ITEMS:
******************************
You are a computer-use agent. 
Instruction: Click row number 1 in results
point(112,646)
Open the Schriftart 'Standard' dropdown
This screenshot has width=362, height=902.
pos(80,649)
******************************
PROMPT:
Render the data above as a JSON list of strings, with one string for each line and blank lines omitted.

ANSWER FOR THE TASK:
[
  "You are a computer-use agent. ",
  "Instruction: Click row number 1 in results",
  "point(112,646)",
  "Open the Schriftart 'Standard' dropdown",
  "This screenshot has width=362, height=902.",
  "pos(80,649)"
]